The Union of the States is at the present moment threatened with alarming and immediate danger — panic and distress of a fearful character prevail throughout the land — our laboring population are without employment, and consequently deprived of the means of earning their bread — indeed, hope seems to have deserted the minds of men. All classes are in a state of confusion and dismay; and the wisest counsels of our best and purest men are wholly disregarded.

In this, the hour of our calamity and peril, to whom shall we resort for relief but to the God of our Fathers? His Omnipotent Arm only can save us from the awful effects of our own crimes and follies — our own ingratitude and guilt towards our Heavenly Father.

Let us, then, with deep contrition and penitent sorrow, unite in humbling ourselves before the Most High, in confessing our individual and national sins, and in acknowledging the justice of our punishment.
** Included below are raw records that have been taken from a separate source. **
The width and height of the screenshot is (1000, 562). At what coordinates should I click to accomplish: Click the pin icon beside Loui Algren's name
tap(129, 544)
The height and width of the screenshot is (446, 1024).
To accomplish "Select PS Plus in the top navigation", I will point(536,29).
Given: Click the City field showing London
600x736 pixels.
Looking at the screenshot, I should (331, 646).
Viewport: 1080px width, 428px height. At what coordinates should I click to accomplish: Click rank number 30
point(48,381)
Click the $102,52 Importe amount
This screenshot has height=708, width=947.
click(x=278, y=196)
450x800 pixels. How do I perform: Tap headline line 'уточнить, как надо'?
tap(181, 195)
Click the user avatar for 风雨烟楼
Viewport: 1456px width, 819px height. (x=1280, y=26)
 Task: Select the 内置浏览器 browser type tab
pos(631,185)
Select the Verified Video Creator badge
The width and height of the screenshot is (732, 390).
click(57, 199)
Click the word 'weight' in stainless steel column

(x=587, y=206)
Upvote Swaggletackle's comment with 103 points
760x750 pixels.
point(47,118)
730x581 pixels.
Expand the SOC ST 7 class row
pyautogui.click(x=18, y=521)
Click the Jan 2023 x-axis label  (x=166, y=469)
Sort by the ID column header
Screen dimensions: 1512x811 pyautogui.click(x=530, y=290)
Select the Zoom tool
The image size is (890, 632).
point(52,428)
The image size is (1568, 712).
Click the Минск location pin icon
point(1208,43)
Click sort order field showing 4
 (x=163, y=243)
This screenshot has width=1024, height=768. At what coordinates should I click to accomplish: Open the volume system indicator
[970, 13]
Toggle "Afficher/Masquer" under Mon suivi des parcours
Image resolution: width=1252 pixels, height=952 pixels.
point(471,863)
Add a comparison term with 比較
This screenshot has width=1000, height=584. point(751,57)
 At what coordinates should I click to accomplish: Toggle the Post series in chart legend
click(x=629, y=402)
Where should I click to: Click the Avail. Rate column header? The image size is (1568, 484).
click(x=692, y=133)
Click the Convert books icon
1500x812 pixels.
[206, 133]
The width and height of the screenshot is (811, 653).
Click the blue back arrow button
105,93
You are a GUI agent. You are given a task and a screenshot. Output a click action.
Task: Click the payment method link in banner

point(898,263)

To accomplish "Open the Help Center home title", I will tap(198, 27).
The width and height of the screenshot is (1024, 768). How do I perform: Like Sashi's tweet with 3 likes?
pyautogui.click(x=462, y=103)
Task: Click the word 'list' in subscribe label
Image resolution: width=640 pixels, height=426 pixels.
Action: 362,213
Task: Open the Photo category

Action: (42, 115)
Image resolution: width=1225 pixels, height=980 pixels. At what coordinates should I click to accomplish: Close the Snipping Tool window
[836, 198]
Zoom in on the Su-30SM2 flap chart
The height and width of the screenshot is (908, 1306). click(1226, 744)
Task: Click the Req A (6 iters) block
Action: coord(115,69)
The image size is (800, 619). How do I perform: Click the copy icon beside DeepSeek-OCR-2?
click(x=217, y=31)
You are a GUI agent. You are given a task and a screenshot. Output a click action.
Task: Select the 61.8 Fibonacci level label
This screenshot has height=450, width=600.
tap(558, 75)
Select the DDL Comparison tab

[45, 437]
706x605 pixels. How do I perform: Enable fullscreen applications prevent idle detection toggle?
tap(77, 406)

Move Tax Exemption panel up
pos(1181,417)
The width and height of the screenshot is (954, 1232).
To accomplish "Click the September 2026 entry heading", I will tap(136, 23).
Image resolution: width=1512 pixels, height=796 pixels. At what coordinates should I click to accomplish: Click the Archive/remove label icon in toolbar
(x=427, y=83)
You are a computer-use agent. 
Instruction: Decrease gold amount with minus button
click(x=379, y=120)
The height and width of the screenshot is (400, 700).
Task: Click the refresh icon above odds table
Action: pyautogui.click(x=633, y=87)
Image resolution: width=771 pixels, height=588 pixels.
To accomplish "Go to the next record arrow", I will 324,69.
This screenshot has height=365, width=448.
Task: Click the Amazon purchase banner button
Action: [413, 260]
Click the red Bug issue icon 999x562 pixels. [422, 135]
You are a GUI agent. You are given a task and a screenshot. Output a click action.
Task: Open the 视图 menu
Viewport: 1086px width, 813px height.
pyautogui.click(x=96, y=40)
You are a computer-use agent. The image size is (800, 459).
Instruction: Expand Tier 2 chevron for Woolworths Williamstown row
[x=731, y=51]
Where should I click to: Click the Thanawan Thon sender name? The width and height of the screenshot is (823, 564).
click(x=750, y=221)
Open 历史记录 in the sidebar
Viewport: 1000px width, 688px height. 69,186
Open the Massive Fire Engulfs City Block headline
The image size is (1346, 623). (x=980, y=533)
Let us implore him to remove from our hearts that false pride of opinion which would impel us to persevere in wrong for the sake of consistency, rather than yield a just submission to the unforeseen exigencies by which we are now surrounded. Let us, with deep reverence beseech him to restore the friendship and good will which prevailed, in former days, among the people of the several States; and above all, to save us from the horrors of civil war and “blood-guiltiness.” Let our fervent prayers ascend to His Throne, that He would not desert us in this hour of extreme peril, but remember us as He did our fathers in the darkest days of the Revolution, and preserve our Constitution and our Union, the work of their hands, for ages yet to come. An Omnipotent providence may overrule existing evils for permanent good. He can make the wrath of man to praise Him, and the remainder of wrath He can restrain. Let me invoke every individual, in whatever sphere of life he may be placed, to feel a personal responsibility to God and his country for keeping this day holy, and for contributing all in his power to remove our actual and impending calamities.

James Buchanan.
Washington,Dec. 14, 1860.

I’m trying to parse this — what exactly does Buchanan intend to advocate here? Sure, he wants everyone to pray, but what about the rest of it? Is he asking Republicans to compromise on slavery, or am I reading too much into “… remove from our hearts that false pride of opinion which would impel us to persevere in wrong for the sake of consistency, rather than yield a just submission to the unforeseen exigencies by which we are now surrounded?” Or is that an appeal to Southerners to acquiesce to the election of Lincoln?